La sangre a punto era la del animal recién sacrificado, antes de ser en el viento pavesa roja. Así lo entendí el día de lo ocurrido a José Alfonso en el río, a Margarita en el pantano y al puerco Joche en el matadero. También ese día Margarita me hizo hombre y Leoncia y Nena desaparecieron.
Llegaron tiempos donde, por fuera del sueño, veía flotar un cuchillo entre mis manos y encima de ellas unas manos blancas. Donde el aire pierde fuerza los cerdos aparecían y eran tajados, despellejados y yo, Nacho, chupaba una herida honda. La muerte mostraba sus labios de amapola, su corazón amortajado. A lo mejor nunca dormía, y como en los pueblos de mito, yo estaba metido en un sueño.
Angustiado, cerraba los ojos y, como si la herida y yo fuéramos amigos, silbábamos al compás de mi aliento. Entonces Margarita recogía con sus labios mi suspiro.
En las mañanas mi pensamiento era para ella, y para Leoncia y Nena, avergonzadas siempre por lo de la carnicería, por lo del matadero. Apenadas de dónde, pensaba, si me daban la comida, si me dejaban estar en el huerto a la sombra del tomatero, si me tomaban la mano al pedir un servicio. Al atardecer, con las nubes grises y escarlata, un lazo salía de sus pechos al mío, nos ataba a la piedra patrona del pueblo y Margarita y yo corríamos, pero los caminos habían desaparecido.
Entonces pensaba en papá Juan, si viviera.
Mejor no vive. Apostaría la casa del pueblo, su vida. Poco restaba después de jugar la hacienda, los animales, su hombría y eso llamado reputación. Pero nadie habría querido a un hombre en cuya carne va tejida la muerte.
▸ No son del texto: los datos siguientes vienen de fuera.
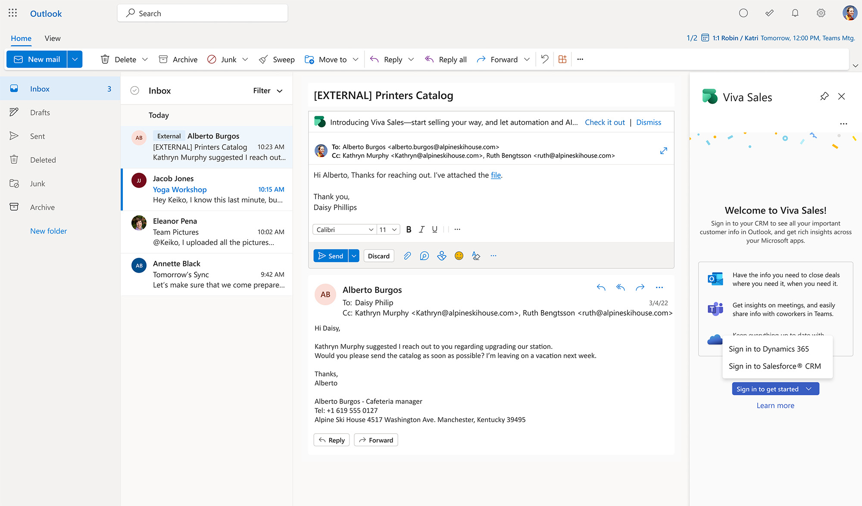Toggle the inbox message selection checkbox
Screen dimensions: 862x506
[x=135, y=90]
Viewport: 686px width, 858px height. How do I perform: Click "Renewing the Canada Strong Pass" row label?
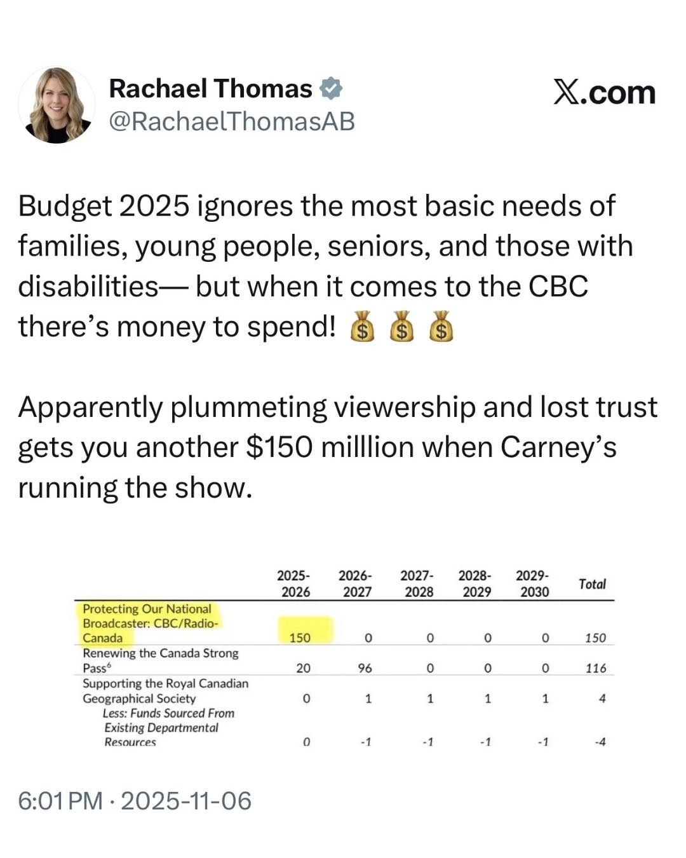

Sin la casa de la calle 6 habríamos arañado el parque, el altar de la iglesia donde, a modo de Cruz, los puños de la vegetación atravesaron las paredes. Ese habría sido nuestro resguardo, pensaba, y oraba al cielo vuelto pedazos, a las aves con picos de ganzúa y plumas de abanico. Rogaba por mi madre, por mí, por Margarita. Por nadie más.
Y nadie tenía la culpa de cuanto pasaba, ni siquiera papá Juan y su aguardiente. Lo comía, lo masticaba y lo volvía una bola marrón, una manotada de barro. Nadie. Es por el tabaco, muchacho idiota, Margarita sonreía. Pero no era eso. Lo veía retorcer las manos hasta ponerlas pálidas y más delgadas, suaves y livianas como hojas blancas. Escondido, veía en esas hojas la historia de mi vida. De tanto hacerlo, parecía decir: la memoria también duele. Yo era un niño en un tiempo lejano. Entonces veía en una pizca de agua pedazos de fuego muerto. Ahora sé, los muchachos siempre nos enamoramos de cosas así.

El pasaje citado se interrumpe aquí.